Recent Scan Results Raise New Concerns

I had a Pelvis MRI this past weekend (on 12/28/2019) and just got the results back for that on Monday (12/30/2019).  Unlike all previous scans, which showed at least some shrinkage every time, this scan shows virtually no difference from my previous scan of 3 1/2 months ago.  Furthermore, the radiology report indicates some sort of "new soft tissue edema enhancement noted along the right lateral ischial tuberosity [i.e., bottom right butt cheek bone] of uncertain etiology.  A new focus of disease cannot be excluded."  This is definitely not the news we were wanting to hear.  So what changed?

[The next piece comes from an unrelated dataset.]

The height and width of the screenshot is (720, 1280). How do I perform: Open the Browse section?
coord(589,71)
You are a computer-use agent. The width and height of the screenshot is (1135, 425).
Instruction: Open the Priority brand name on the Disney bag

One thing that has changed is that my chemo schedule has gone from every 3 1/2 weeks to every 4 weeks.  Originally I was getting chemo every 3 weeks, but that was just too hard on my body and my schedule, so Dr. Ummed (my Oncologist at Georgia Cancer Specialists) agreed it should be fine to stretch this from 3 to 3 1/2 weeks.  And with the results from my September scan still showing promise, the chemo schedule was extended once more to every 4 weeks.  Therefore, it is possible that perhaps I need to either up my dosage of Yondelis, or increase the frequency of my treatments (neither of which is easy).  For the time being, however, Dr. Ummed wants to stick with the current dosage and schedule and then rescan a bit earlier, such as in the February or March timeframe.  Based upon those results, we'll consider our options at that time.

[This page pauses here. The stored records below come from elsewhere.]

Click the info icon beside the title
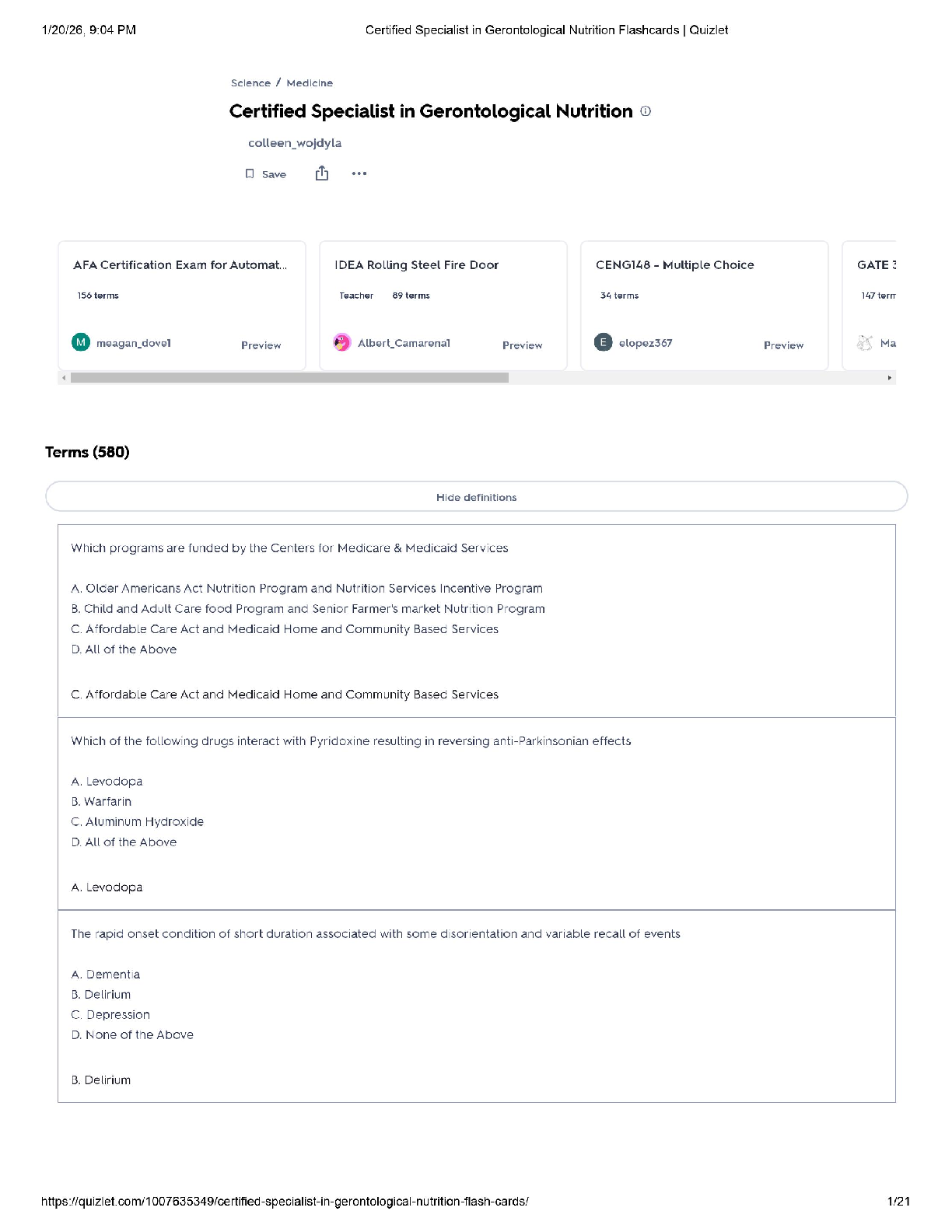point(646,111)
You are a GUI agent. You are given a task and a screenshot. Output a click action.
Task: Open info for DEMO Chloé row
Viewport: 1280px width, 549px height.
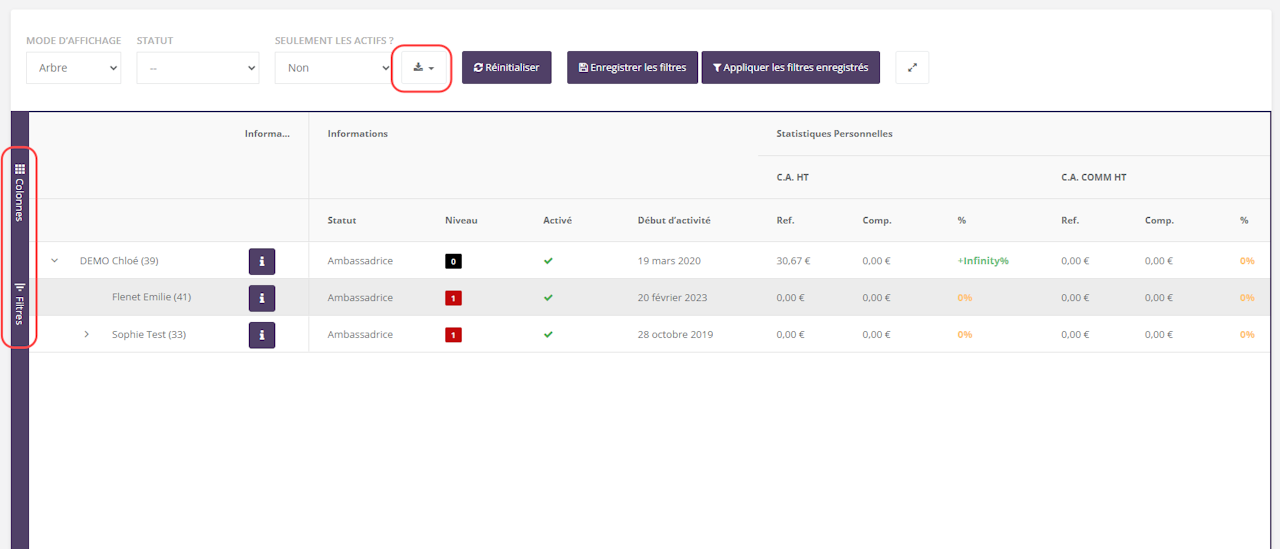pos(261,262)

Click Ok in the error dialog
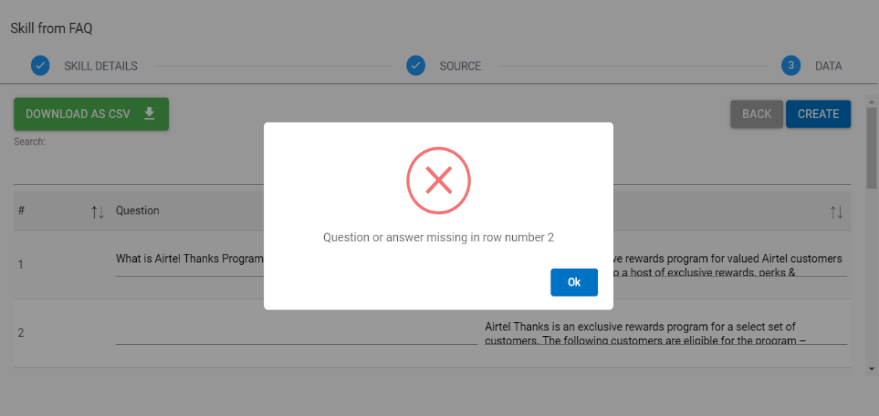click(x=574, y=282)
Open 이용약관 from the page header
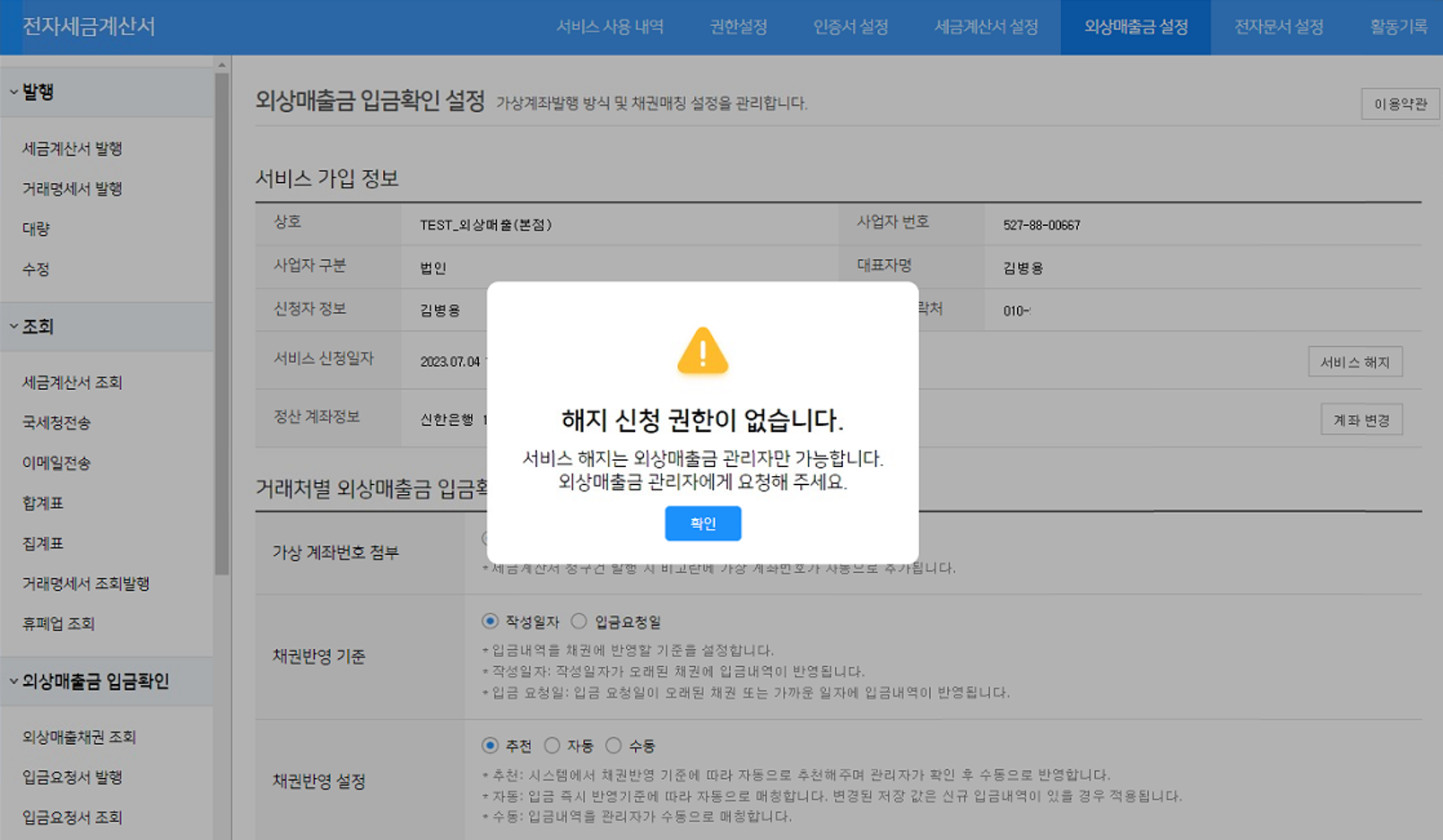1443x840 pixels. point(1399,104)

Also a possibility is perhaps the tumor is building up resistance to Yondelis.  That would actually be the worst case scenario, so let's not go there quite yet.

And let's not forget that radiation at MSK is always an option for me to consider.  It's also an option I do not wish to rush, given the potential for life-changing complications.  I also need to stop over-analyzing the situation now and just sit tight until I get my next scan results, which will provide a clearer indication as to where things are headed.  Like many things in life though, this is easier said than done!

2020: "The Power of Hope"

Yes, "The Power of Hope"!  That was the theme for the 2020 Rose Parade . . . and it's a good theme for me in this coming year too.  With health concerns still abounding, I need a little hope this year to keep me going.  Don't we all?!?

But what is "hope"?  For me, I prefer to think of it as an action, something positive that a person does that makes somebody's day a little brighter:
  • It's the friend that makes you laugh.  
  • It's neighbors who smile and wave whenever you're around
  • It's family who is always there when you need them most
  • It's the beaming smile on your spouse's face
  • It's people showing compassion to strangers and those in need because it's the right thing to do
  • It's people who "pay it forward"
Perhaps most importantly, hope is not all about just receiving.  Hope can be found in the giving and the doing as well.  It's very contagious that way.

As we approach the year ahead, may we all find (and give) hope in large doses!